§ **What is needed**
Reproduce the following records line for line, without any changes.

════════════════

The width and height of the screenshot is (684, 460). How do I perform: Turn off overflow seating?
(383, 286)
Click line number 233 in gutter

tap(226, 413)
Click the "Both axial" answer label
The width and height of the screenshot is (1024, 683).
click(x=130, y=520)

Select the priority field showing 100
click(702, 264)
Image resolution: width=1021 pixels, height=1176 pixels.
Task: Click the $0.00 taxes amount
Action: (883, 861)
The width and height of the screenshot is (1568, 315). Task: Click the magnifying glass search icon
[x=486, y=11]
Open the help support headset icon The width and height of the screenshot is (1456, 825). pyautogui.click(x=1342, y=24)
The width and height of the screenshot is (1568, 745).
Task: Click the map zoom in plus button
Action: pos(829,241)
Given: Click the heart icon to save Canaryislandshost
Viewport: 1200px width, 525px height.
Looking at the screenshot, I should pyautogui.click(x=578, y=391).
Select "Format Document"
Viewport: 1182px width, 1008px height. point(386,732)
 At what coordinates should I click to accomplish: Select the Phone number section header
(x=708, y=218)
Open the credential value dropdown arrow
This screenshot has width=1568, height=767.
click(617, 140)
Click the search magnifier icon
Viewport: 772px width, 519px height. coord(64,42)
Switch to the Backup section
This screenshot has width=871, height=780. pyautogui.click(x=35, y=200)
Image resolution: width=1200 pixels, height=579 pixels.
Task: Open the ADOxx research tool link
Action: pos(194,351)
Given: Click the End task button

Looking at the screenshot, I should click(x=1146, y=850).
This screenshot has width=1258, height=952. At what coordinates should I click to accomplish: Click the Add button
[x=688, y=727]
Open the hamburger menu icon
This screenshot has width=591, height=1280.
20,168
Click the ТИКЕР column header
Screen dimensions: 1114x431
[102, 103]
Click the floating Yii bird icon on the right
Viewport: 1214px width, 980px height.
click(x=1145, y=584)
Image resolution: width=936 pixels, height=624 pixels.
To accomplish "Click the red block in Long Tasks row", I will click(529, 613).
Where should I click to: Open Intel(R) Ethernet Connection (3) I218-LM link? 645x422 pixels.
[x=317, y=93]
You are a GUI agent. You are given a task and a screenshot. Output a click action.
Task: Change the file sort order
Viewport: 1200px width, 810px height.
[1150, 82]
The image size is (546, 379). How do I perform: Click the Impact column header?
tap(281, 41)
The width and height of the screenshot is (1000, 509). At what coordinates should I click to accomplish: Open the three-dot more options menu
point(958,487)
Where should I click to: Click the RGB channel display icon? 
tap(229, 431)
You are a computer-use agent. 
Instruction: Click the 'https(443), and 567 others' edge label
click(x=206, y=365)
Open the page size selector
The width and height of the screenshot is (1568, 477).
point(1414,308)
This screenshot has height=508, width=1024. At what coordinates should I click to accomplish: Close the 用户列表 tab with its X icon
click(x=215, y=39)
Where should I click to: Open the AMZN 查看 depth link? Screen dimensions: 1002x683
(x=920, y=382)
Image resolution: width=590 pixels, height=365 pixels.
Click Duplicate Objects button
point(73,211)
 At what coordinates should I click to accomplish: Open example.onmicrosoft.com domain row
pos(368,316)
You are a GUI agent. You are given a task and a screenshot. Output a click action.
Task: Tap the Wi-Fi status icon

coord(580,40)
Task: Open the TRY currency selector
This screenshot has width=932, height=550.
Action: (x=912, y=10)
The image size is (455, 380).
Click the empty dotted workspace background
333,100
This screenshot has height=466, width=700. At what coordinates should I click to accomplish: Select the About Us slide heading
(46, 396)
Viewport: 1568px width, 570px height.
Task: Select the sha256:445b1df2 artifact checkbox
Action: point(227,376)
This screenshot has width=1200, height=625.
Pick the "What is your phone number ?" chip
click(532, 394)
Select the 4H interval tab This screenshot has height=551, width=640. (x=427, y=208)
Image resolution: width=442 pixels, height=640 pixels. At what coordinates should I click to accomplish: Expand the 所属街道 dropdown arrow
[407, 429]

════════════════

§ **Solution to the exercise**
The width and height of the screenshot is (684, 460). How do I perform: Turn off overflow seating?
(383, 286)
Click line number 233 in gutter

tap(226, 413)
Click the "Both axial" answer label
The width and height of the screenshot is (1024, 683).
click(x=130, y=520)

Select the priority field showing 100
click(702, 264)
Image resolution: width=1021 pixels, height=1176 pixels.
Task: Click the $0.00 taxes amount
Action: (883, 861)
The width and height of the screenshot is (1568, 315). Task: Click the magnifying glass search icon
[x=486, y=11]
Open the help support headset icon The width and height of the screenshot is (1456, 825). pyautogui.click(x=1342, y=24)
The width and height of the screenshot is (1568, 745).
Task: Click the map zoom in plus button
Action: pos(829,241)
Given: Click the heart icon to save Canaryislandshost
Viewport: 1200px width, 525px height.
Looking at the screenshot, I should pyautogui.click(x=578, y=391).
Select "Format Document"
Viewport: 1182px width, 1008px height. point(386,732)
 At what coordinates should I click to accomplish: Select the Phone number section header
(x=708, y=218)
Open the credential value dropdown arrow
This screenshot has width=1568, height=767.
click(617, 140)
Click the search magnifier icon
Viewport: 772px width, 519px height. coord(64,42)
Switch to the Backup section
This screenshot has width=871, height=780. pyautogui.click(x=35, y=200)
Image resolution: width=1200 pixels, height=579 pixels.
Task: Open the ADOxx research tool link
Action: pos(194,351)
Given: Click the End task button

Looking at the screenshot, I should click(x=1146, y=850).
This screenshot has width=1258, height=952. At what coordinates should I click to accomplish: Click the Add button
[x=688, y=727]
Open the hamburger menu icon
This screenshot has width=591, height=1280.
20,168
Click the ТИКЕР column header
Screen dimensions: 1114x431
[102, 103]
Click the floating Yii bird icon on the right
Viewport: 1214px width, 980px height.
click(x=1145, y=584)
Image resolution: width=936 pixels, height=624 pixels.
To accomplish "Click the red block in Long Tasks row", I will click(529, 613).
Where should I click to: Open Intel(R) Ethernet Connection (3) I218-LM link? 645x422 pixels.
[x=317, y=93]
You are a GUI agent. You are given a task and a screenshot. Output a click action.
Task: Change the file sort order
Viewport: 1200px width, 810px height.
[1150, 82]
The image size is (546, 379). How do I perform: Click the Impact column header?
tap(281, 41)
The width and height of the screenshot is (1000, 509). At what coordinates should I click to accomplish: Open the three-dot more options menu
point(958,487)
Where should I click to: Click the RGB channel display icon? 
tap(229, 431)
You are a computer-use agent. 
Instruction: Click the 'https(443), and 567 others' edge label
click(x=206, y=365)
Open the page size selector
The width and height of the screenshot is (1568, 477).
point(1414,308)
This screenshot has height=508, width=1024. At what coordinates should I click to accomplish: Close the 用户列表 tab with its X icon
click(x=215, y=39)
Where should I click to: Open the AMZN 查看 depth link? Screen dimensions: 1002x683
(x=920, y=382)
Image resolution: width=590 pixels, height=365 pixels.
Click Duplicate Objects button
point(73,211)
 At what coordinates should I click to accomplish: Open example.onmicrosoft.com domain row
pos(368,316)
You are a GUI agent. You are given a task and a screenshot. Output a click action.
Task: Tap the Wi-Fi status icon

coord(580,40)
Task: Open the TRY currency selector
This screenshot has width=932, height=550.
Action: (x=912, y=10)
The image size is (455, 380).
Click the empty dotted workspace background
333,100
This screenshot has height=466, width=700. At what coordinates should I click to accomplish: Select the About Us slide heading
(46, 396)
Viewport: 1568px width, 570px height.
Task: Select the sha256:445b1df2 artifact checkbox
Action: point(227,376)
This screenshot has width=1200, height=625.
Pick the "What is your phone number ?" chip
click(532, 394)
Select the 4H interval tab This screenshot has height=551, width=640. (x=427, y=208)
Image resolution: width=442 pixels, height=640 pixels. At what coordinates should I click to accomplish: Expand the 所属街道 dropdown arrow
[407, 429]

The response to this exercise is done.